Später wird er noch ein paar Anekdoten aus seinem früheren Leben als mittelloser Handyverkäufer und Supermarkt-Regalauffüller zum Besten geben, als er noch mit Schulden und Krankheiten (Tumor, Verletzungen) zu kämpfen hatte. Er wird erzählen, wie er seine Frau im Internet kennengelernt hat, er wird ihr zwei Lieder widmen. Er wird sich bescheiden und demütig beim Publikum dafür bedanken, dass es keine Kosten gescheut hat, um heute Abend hier bei ihm zu sein: "Das werde ich Ihnen niemals vergessen."

Der Mann hat seine Lektion gelernt.

Die Akustik ist lausig, das Programm mit Nummern wie "O Sole Mio", "Time to Say Goodbye" und dem unvermeidlichen "Nessun dorma" (als Zugabe) so etwas wie der allerkleinste gemeinsame Klassik-Nenner.

Als "Special Guest" bittet Potts dann eine junge, hübsch anzusehende Nachwuchssängerin aus Neuseeland auf die Bühne, die mit ein paar belanglosen Songs Zeit schinden muss.

Das war's. Kollektive Gänsehaut zur Vor-Vorweihnachtszeit? Von wegen. Auch kein Trost spendendes Moment für die verunsicherte untere Mittelschicht, aus der das Publikum größtenteils besteht, das ihn als Erlöser feiert.
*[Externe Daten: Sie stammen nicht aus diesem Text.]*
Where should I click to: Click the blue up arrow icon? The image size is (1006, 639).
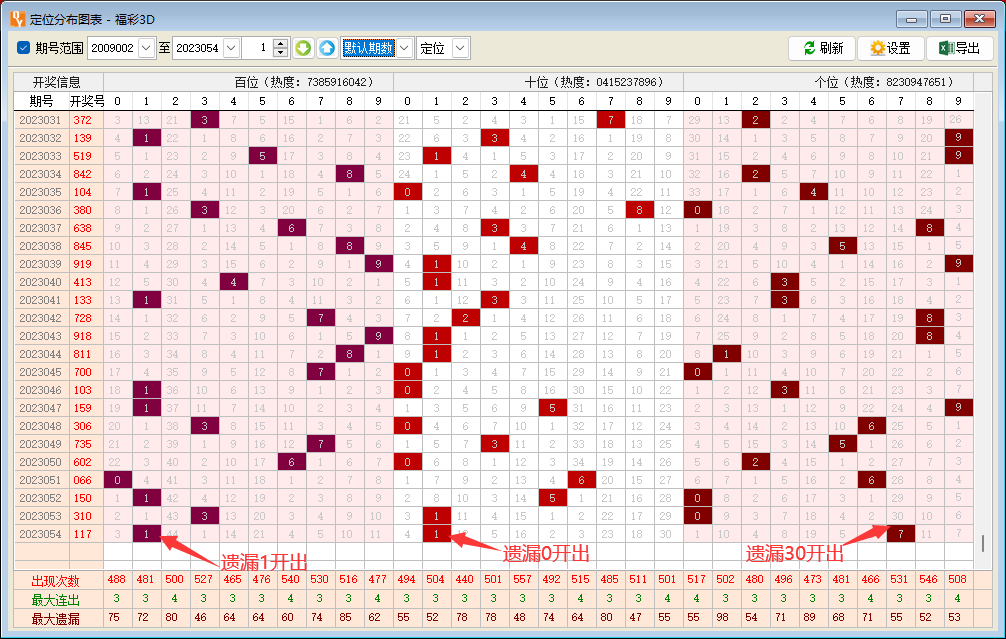point(327,48)
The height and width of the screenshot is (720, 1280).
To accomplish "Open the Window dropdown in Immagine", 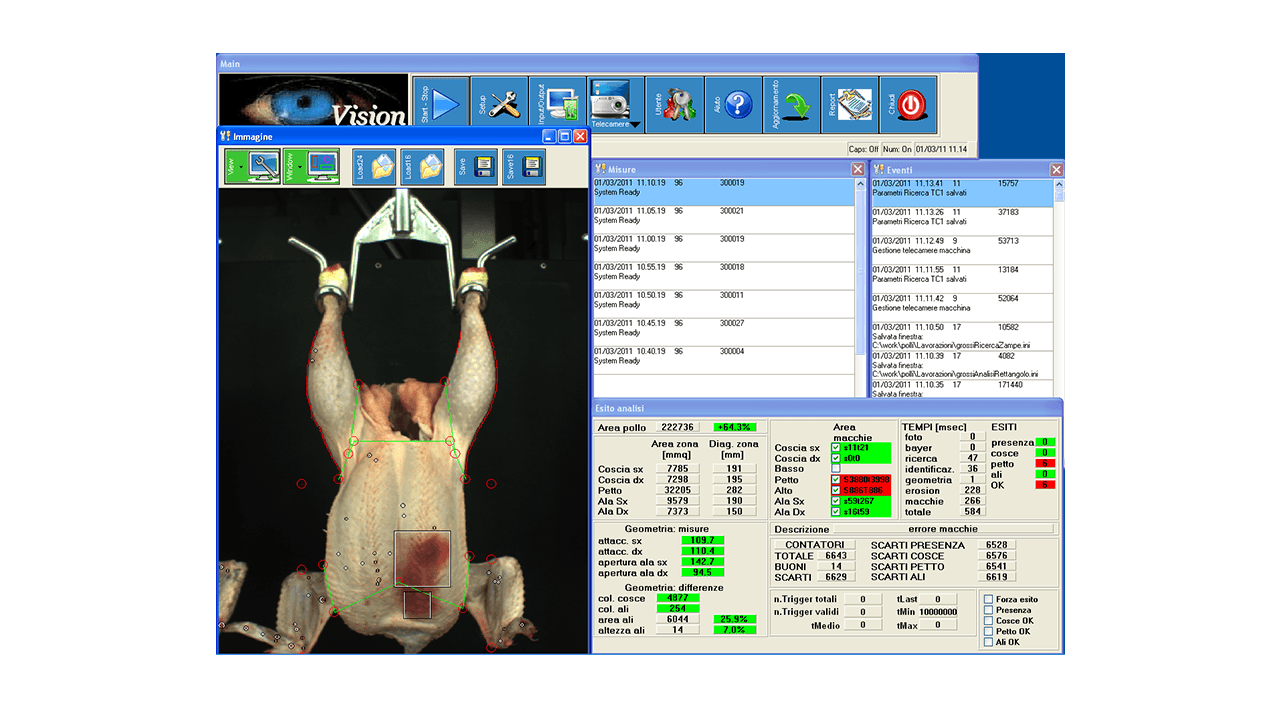I will point(301,166).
Keine große Oper für den kleinen Mann. Nur ein paar mittelmäßige Gesangseinlagen, die in der riesigen Halle verpuffen.

Es ist ein Häuflein Elend, das von einem Medienphänomen übrigbleibt, wenn es durch eigene Kraft bestehen soll, ohne künstlich aufgepumpte Bilder und Legenden. Ein sinkender Stern, der von Musikmanagern noch schnell durch die Arenen dieser Welt getrieben wird, bevor er in der sauerstoffarmen Atmosphäre öffentlichen Desinteresses verglüht.